788-Layangan
Jendral Han Sin dari Dinasti Han memang jago strategi perang. Tak heran ketika anak cucu keturunannya berhasil menerapkan strategi dalam alam lain yaitu niaga, maka segenap benteng pertahanan lawan dagang biasanya disergap secara cepat dan lambat lalu dikuasainya. Sampai-sampai keluar daratan Cina.
Alkisah 200 tahun sebelum Masehi, Jendral ini mengalami kesulitan menyerang musuhnya. Lalu ia berfikir untuk membuat terowongan memasuki benteng pertahanan musuh, dan menyergap saat musuh lengah. Untuk tujuan ini, mereka berpura-pura menerbangkan layang-layang sampai menyuruk ke daerah musuh yang sebetulnya mengukur panjang terowongan yang harus ia buat, sekaligus azimuth dan inklinasinya. Kelihatannya sejarah layang-layang bermula dari kepiawaian sang jendral.

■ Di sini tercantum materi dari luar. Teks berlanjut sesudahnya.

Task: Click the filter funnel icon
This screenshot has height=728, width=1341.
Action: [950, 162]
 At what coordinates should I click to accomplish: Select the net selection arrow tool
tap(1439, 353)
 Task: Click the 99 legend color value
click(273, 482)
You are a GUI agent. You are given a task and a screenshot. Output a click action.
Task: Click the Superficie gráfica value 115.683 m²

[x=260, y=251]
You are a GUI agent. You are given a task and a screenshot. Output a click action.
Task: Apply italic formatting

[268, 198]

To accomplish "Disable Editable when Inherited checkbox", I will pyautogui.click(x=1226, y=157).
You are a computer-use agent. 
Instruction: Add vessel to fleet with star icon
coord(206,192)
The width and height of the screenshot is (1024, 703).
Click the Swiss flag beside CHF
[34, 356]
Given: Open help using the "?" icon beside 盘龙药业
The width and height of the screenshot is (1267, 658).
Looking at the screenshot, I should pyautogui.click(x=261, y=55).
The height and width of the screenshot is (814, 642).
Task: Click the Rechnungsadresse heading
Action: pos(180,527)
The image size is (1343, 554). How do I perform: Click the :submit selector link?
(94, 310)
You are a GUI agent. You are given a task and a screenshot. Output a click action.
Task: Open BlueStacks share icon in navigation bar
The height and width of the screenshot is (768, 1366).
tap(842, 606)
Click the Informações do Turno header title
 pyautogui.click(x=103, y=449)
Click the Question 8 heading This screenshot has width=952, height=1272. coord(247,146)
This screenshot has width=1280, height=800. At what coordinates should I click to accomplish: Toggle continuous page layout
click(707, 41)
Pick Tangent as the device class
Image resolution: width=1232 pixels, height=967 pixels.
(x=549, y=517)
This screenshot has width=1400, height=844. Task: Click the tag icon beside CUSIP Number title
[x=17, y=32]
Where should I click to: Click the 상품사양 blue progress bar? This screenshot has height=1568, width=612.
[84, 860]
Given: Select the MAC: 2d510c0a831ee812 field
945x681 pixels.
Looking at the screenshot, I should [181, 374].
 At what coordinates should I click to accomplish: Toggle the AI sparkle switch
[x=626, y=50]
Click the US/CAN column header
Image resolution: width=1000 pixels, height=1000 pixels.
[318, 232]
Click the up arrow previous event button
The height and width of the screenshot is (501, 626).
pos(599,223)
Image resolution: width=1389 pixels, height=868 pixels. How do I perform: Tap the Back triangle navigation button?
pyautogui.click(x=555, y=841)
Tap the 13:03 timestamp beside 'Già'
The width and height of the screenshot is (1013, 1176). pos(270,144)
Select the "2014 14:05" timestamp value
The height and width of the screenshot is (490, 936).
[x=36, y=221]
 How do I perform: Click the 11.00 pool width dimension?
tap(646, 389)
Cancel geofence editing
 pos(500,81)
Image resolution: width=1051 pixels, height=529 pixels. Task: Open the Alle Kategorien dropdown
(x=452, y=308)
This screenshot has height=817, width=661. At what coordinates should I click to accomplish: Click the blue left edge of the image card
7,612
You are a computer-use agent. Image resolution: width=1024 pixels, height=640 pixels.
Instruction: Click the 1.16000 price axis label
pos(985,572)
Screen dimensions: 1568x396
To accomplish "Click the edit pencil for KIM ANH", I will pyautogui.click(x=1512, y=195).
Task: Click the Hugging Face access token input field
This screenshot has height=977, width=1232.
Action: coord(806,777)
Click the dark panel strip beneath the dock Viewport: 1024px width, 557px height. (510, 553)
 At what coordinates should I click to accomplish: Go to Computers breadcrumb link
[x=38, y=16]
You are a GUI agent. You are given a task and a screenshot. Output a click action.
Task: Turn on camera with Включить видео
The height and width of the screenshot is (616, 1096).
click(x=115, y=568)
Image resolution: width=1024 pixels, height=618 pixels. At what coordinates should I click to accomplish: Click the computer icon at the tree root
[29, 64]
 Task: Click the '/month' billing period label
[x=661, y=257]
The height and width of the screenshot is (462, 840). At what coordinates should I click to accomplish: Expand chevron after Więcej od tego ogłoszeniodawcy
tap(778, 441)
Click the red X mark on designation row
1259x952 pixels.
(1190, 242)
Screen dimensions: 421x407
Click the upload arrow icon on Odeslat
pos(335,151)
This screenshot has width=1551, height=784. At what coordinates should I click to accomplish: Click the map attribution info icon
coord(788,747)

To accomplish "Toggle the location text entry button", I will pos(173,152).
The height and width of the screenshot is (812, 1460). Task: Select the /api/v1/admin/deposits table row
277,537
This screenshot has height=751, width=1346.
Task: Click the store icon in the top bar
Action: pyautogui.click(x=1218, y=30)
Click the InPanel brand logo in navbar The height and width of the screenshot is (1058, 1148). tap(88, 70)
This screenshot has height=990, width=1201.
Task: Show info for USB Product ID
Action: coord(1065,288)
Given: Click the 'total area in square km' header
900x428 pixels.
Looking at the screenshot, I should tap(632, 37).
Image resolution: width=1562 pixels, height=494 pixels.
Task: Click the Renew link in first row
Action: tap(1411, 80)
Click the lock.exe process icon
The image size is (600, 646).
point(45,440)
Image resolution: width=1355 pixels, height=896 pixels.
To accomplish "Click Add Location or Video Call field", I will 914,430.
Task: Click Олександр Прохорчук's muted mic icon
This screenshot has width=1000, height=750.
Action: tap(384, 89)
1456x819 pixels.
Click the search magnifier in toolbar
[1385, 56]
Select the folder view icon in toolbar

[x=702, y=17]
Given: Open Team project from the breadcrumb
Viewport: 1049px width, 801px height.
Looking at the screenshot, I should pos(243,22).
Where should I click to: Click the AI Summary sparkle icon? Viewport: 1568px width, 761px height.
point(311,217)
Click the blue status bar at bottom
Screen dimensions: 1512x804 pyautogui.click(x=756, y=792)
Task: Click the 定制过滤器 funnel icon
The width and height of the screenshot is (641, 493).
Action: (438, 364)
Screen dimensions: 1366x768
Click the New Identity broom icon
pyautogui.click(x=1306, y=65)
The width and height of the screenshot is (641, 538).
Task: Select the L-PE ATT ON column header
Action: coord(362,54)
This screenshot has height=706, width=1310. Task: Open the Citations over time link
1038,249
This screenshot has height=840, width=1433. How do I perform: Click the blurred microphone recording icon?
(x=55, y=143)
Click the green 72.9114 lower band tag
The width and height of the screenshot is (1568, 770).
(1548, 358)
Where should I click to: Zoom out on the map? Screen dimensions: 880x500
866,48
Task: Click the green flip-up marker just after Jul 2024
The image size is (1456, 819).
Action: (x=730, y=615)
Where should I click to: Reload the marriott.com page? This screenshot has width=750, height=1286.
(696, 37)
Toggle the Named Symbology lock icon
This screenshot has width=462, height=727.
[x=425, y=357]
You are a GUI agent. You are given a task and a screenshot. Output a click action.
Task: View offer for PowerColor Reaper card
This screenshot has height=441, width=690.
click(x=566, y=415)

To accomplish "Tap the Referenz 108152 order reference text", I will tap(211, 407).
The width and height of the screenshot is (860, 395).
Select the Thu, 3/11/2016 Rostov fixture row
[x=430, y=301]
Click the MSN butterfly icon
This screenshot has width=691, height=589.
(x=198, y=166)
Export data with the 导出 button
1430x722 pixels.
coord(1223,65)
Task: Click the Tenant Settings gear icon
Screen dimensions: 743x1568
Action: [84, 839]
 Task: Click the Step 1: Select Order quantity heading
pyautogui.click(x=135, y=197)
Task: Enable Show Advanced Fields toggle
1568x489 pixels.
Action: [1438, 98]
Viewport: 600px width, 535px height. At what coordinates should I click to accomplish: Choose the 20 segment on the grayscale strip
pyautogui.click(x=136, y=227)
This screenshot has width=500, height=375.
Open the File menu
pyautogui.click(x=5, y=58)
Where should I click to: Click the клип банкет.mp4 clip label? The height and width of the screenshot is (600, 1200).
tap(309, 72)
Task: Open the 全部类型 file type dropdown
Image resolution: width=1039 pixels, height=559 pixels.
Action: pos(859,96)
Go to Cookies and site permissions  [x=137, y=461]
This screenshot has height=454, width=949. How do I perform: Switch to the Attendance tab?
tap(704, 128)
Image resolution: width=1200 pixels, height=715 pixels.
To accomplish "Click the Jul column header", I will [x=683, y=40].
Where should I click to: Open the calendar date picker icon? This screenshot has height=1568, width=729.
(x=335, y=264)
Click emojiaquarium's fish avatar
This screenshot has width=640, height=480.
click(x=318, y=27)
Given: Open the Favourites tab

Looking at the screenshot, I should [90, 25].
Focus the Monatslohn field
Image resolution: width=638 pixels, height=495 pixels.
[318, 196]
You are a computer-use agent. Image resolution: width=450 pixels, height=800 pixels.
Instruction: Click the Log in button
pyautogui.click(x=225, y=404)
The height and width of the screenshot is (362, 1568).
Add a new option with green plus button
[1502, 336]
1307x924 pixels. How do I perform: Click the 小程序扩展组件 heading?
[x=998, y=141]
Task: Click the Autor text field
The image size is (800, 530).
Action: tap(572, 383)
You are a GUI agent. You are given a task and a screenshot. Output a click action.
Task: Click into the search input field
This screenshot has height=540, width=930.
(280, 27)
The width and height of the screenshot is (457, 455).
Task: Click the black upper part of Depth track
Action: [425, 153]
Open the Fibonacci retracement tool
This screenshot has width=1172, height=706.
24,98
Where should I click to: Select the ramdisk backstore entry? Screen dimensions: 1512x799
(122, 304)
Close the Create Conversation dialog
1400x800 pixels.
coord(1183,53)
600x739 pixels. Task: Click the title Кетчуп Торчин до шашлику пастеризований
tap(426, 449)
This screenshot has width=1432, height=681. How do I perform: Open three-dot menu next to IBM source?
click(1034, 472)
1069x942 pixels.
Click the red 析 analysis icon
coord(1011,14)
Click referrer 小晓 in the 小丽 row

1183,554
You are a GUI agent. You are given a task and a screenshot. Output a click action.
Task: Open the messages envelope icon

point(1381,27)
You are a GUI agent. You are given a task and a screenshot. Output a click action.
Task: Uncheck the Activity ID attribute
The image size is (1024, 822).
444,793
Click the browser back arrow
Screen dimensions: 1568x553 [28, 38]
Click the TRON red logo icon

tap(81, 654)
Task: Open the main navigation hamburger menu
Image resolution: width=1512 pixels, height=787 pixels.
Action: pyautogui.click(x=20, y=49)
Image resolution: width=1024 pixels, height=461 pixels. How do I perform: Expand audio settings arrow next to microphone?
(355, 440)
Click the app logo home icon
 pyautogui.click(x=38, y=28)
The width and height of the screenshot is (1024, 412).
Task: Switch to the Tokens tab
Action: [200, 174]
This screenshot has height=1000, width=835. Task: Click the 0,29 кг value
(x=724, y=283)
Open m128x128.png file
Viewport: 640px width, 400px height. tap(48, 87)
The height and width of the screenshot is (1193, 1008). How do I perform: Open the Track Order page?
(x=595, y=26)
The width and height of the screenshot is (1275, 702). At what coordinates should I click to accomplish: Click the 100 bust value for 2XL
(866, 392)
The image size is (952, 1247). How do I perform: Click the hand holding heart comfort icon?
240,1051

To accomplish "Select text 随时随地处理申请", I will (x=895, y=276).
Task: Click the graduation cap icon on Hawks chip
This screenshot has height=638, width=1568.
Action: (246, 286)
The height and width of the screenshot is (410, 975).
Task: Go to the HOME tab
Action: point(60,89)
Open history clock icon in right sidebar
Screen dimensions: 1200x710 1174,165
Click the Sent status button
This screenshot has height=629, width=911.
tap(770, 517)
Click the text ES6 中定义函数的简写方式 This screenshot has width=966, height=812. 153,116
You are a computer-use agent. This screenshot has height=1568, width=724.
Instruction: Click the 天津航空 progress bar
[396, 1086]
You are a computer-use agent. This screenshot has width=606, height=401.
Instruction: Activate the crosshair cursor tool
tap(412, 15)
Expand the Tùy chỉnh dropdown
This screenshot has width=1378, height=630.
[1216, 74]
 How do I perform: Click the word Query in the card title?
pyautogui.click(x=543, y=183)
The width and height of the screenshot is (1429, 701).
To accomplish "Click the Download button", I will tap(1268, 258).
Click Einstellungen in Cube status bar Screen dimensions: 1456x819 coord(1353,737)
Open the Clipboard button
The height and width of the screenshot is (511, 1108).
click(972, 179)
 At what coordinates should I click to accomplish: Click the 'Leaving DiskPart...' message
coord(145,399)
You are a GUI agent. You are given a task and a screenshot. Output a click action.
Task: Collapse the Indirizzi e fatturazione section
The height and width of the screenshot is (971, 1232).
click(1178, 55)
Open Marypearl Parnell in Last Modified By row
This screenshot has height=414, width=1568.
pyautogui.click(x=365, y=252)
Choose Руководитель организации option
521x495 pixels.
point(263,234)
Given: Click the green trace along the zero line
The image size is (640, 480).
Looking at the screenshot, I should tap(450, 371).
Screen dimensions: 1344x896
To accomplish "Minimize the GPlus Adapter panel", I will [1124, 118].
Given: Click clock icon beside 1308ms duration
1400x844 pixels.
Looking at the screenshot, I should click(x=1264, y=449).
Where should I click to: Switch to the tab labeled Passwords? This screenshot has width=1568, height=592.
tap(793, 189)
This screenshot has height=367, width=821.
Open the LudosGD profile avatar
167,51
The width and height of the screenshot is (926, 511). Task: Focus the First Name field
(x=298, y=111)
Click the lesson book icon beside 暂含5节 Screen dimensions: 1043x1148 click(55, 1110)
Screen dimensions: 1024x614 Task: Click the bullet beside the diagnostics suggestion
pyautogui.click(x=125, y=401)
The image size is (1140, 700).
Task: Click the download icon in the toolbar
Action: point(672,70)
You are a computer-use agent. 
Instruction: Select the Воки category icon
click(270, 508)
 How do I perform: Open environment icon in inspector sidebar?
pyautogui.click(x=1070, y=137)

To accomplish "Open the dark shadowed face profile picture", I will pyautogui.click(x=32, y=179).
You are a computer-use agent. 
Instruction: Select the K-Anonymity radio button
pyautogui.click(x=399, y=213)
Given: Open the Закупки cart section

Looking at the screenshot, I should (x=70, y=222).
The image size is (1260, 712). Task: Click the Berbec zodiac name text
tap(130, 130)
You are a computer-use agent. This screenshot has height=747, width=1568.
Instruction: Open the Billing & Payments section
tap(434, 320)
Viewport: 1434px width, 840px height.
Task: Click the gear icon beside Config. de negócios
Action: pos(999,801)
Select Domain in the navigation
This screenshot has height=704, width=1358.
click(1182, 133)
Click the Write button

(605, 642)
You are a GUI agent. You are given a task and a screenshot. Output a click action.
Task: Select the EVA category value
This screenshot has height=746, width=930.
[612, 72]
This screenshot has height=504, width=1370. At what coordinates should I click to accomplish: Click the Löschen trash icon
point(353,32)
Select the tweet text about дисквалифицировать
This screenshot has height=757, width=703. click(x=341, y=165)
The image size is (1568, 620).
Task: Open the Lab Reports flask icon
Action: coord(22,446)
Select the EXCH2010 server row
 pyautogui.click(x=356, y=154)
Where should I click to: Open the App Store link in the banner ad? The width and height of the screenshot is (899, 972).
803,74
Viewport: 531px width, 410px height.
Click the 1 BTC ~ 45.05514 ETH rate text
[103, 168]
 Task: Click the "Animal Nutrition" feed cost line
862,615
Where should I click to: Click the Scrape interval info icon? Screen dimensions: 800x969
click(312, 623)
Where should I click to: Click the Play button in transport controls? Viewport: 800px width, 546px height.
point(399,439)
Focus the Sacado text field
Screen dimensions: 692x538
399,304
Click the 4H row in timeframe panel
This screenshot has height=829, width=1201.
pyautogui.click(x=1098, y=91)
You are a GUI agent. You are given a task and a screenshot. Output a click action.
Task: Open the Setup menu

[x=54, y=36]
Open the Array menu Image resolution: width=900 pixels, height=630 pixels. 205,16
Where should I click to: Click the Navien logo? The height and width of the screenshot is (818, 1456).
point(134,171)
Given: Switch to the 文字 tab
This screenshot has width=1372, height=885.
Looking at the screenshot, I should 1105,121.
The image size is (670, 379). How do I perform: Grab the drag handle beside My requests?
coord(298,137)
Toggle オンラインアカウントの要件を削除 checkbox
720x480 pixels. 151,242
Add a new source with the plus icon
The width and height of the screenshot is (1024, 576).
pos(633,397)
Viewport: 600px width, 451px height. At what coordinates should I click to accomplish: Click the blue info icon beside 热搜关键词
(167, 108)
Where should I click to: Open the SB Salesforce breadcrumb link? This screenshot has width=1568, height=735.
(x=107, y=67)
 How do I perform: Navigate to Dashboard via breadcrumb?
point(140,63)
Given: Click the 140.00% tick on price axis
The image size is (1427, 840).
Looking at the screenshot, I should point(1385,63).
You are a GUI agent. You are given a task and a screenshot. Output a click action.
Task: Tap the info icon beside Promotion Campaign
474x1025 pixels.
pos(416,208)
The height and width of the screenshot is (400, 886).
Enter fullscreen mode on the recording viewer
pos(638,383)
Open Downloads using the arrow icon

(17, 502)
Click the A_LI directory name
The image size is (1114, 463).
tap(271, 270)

Maka betapa saya tidak merasa jadi Jendral ketika ketika berhasil meraut buluh sebatang, dipotong sama panjang, ditimbang lantas kujadikan rangka layang-layang. Maka langkah bahagianya ketika layangan mampu melesat ke udara dengan keseimbangan yang prima.
Apalagi kalau mampu membalut benang "cap gajah" - dengan bubukan halus "amril" alias beling porselin yang jaman dulu adalah barang pecah yang wah, setelah dibubuk halus, diayak dan dicelup dalam "kak" atau lem kayu yang baunya bacin nan mblengeri, dan diadu di udara. Lalu sambil bersenandung lagu pernah perduli bahwa lagu tersebut bajakan dari lagu Padang "Kampuang nun jauh dimato.."
Bermain layangan selalu harus gembira dan bernyanyi, minimal bersiul sebab kalau angin sedang ogah-ogahan, lalu dewa angin dipanggil seperti siulan memanggil "kirik" atau anak anjing agar membantu anak anak bermain dengan hembusan bayunya. Seperti mendengar, pelan-pelan angin berhembus meniup layangan. Soal mengapa dirumah tidak boleh bersingsot (siul, jawa) ria, saya tidak jelas.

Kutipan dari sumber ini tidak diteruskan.